Seamus Hamilton-Pattison, volunteer staff
Given the rate modern medicine progresses, it should come as no surprise that overall, health in our province has been improving. Since approximately 1985, for example, the number of tuberculosis hospitalizations per 100,000 people in Manitoba has been cut nearly in half.
That being said, while health care has drastically improved over the past 20 years, it has not done so equitably. In that time, the health gap between the province’s wealthy and poor has only grown.
In September 2010, the University of Manitoba’s faculty of medicine released a report outlining the growth in income and health gaps between the province’s rich and poor. The report goes on to point out the large inequities in untimely deaths and disease between these high and low-earners.
As we aspire to live in a fair and ethical province, this was all done to determine which of these areas required the most attention to restore a balance of adequate health care for all Manitobans.
So just how poor are Manitoba’s low-income residents by comparison? Between 1986 and 2006, the earnings gap of urban and rural residents had more than doubled (the gap between rural residents tends to be smaller than that between urban residents), with the average wealthy urban household making $114,300 per year and the poorest getting by on a mere $34,400 per year.

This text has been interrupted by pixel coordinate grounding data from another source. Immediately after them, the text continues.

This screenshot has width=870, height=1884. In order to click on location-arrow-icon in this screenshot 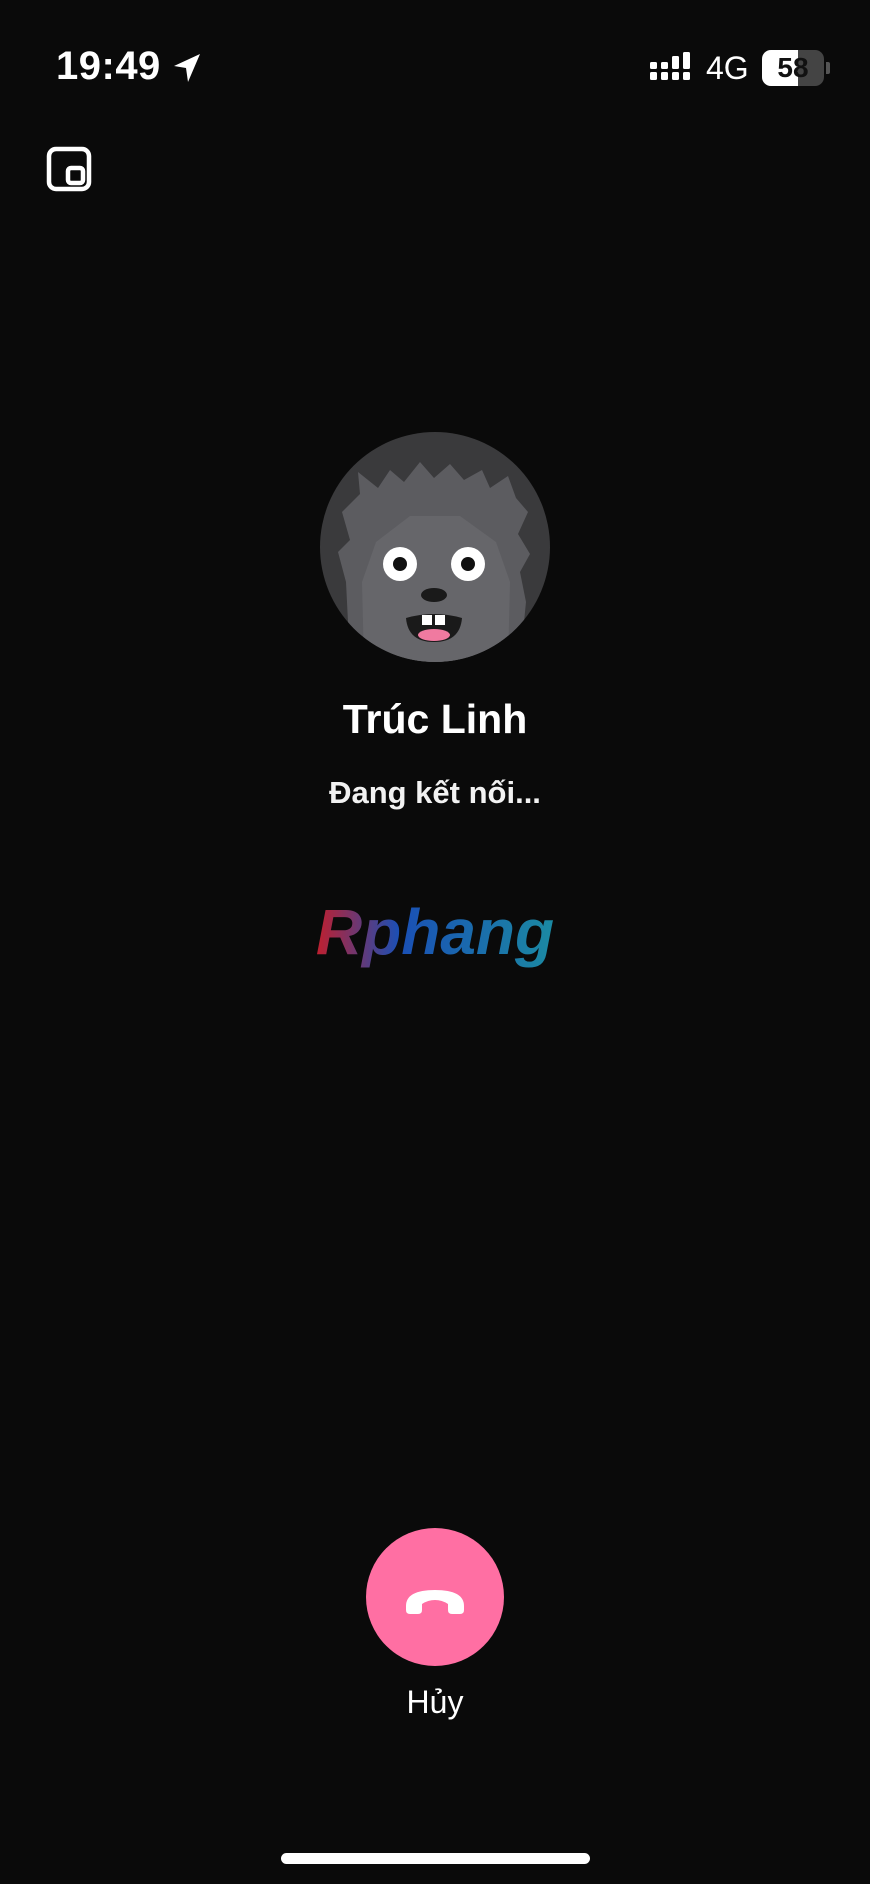, I will do `click(187, 68)`.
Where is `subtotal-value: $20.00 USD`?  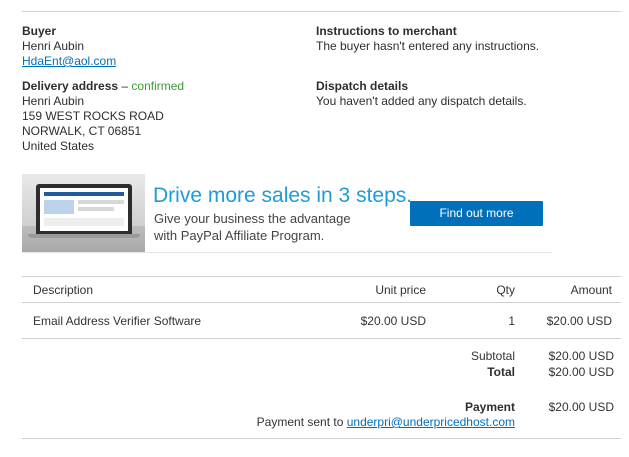
subtotal-value: $20.00 USD is located at coordinates (581, 356).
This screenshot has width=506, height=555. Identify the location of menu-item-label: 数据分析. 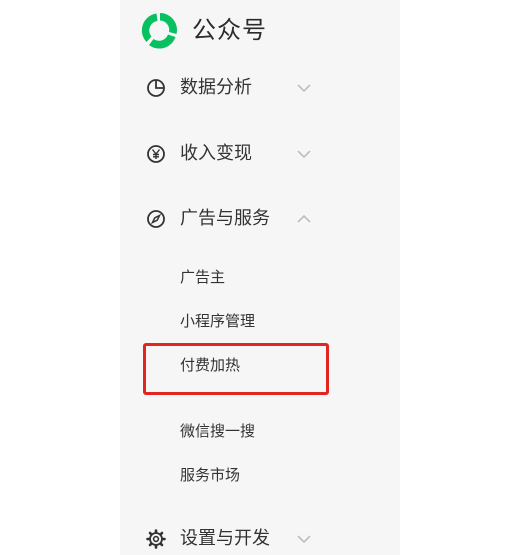
(216, 88).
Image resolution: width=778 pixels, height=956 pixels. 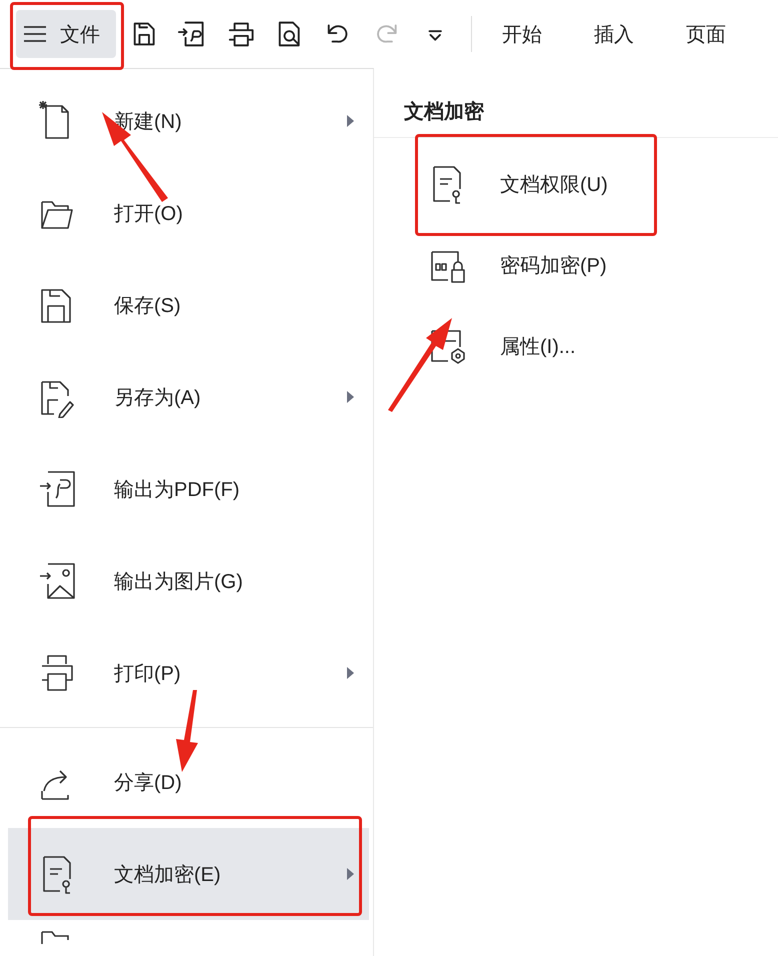 I want to click on menu-item: 输出为图片(G), so click(x=188, y=581).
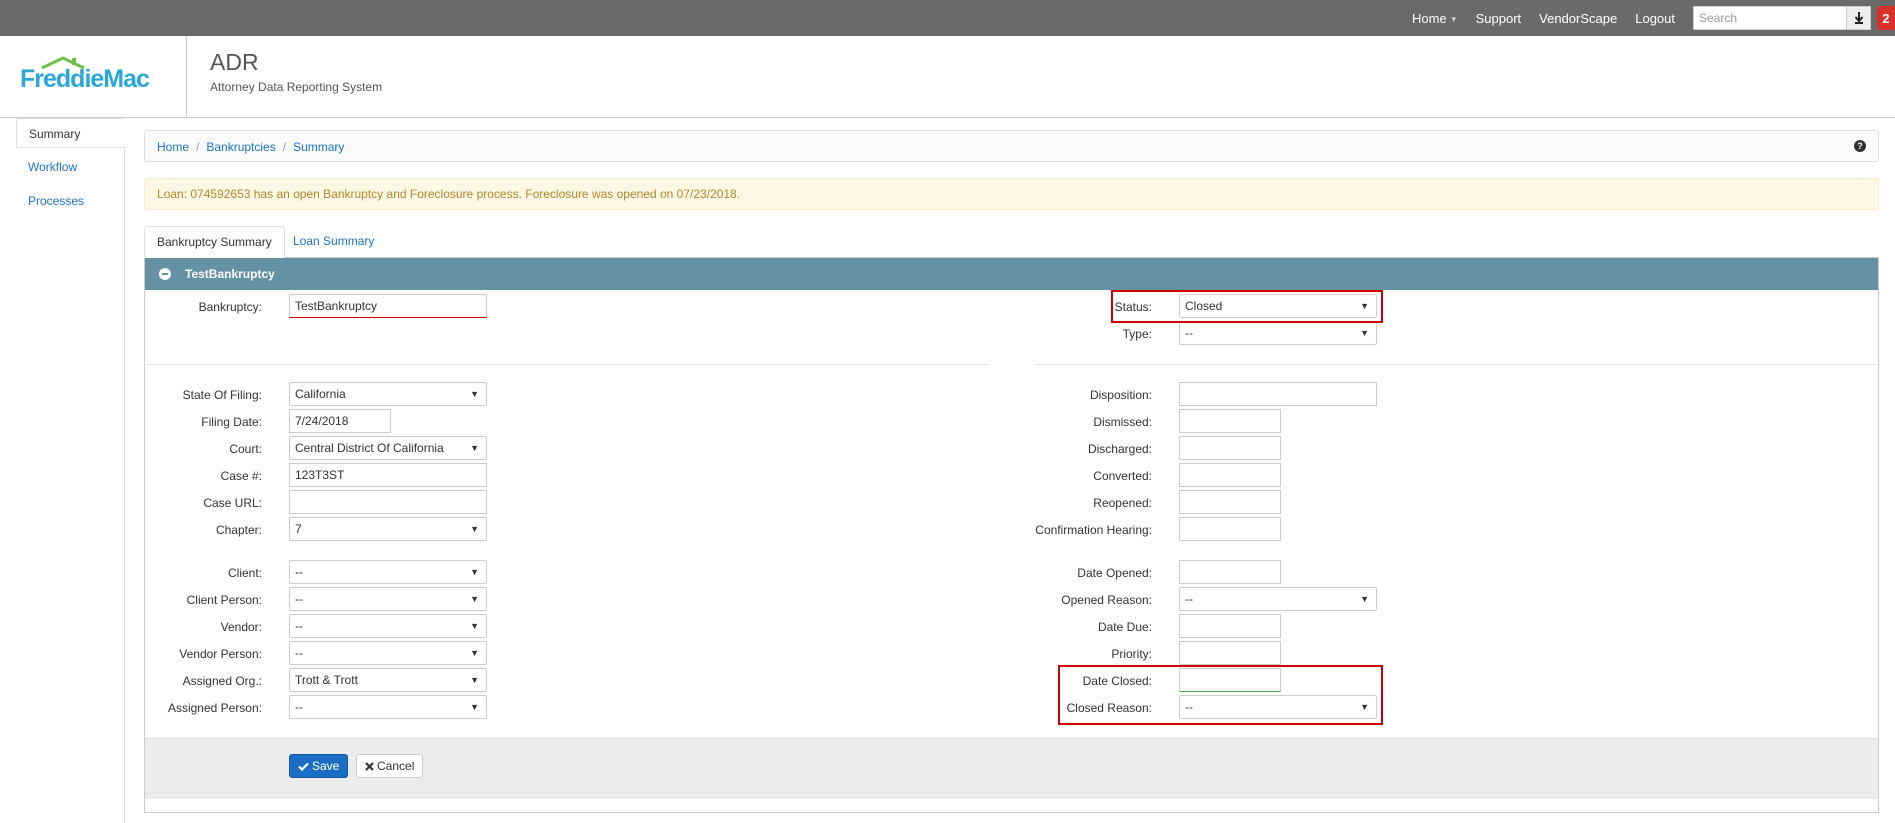 This screenshot has height=823, width=1895. What do you see at coordinates (1278, 599) in the screenshot?
I see `opened-reason-select: -- ▼` at bounding box center [1278, 599].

Unfortunately, the increasing health gap is just as startling. Premature death—occurring prior to the age of 75—is widely accepted as one of the best overall indicators of public health. Granted, rates of premature death have improved overall, but the improvement has hardly extended to the province’s lowest income bracket.
Based on the most recent data recorded in 2010, a third of all premature deaths among urban residents struck within the poorest 19.5 per cent. Premature death also happens to represent one of the highest inequalities within the health gap itself – meaning a number of highly targeted policies for the poorest demographics will need implementation before we can expect to see any positive change.
This is a good time to discuss the Brian Sinclair inquest – not just in the interest of promoting awareness in the health care provided to the low-income demographic, but also in regards to the initial treatment they receive.
Brian Sinclair was a 45-year-old double-amputee who arrived at a hospital ER at the advice of a doctor from a clinic. An inquest was necessary because, despite patiently waiting in the ER for an astonishing 34 hours, Sinclair never received treatment, triage, or even attention, and died of an entirely treatable bladder infection.
Relying on multiple eyewitness accounts and verbal testimony from the nurses on staff that night, the inquest reveals that upon Sinclair’s arrival, he spoke with a triage aide and wheeled himself into the waiting room – never receiving further assistance.
A nurse on staff the morning of Sept. 20, 2008 reportedly took “30 seconds to decide that the sleeping Sinclair was intoxicated,” though she did not actually assess or attempt to wake him.
The nurse claims she assumed he was an IPDA patient—a patient so intoxicated they are waiting to be detained by the police—but in order to be determined to be such, Sinclair would have needed to be admitted to a doctor in the first place.
While we undoubtedly have a long way to go to reverse the health gap between the wealthy and impoverished citizens of our province, ending gross negligence such as this would be a good first step.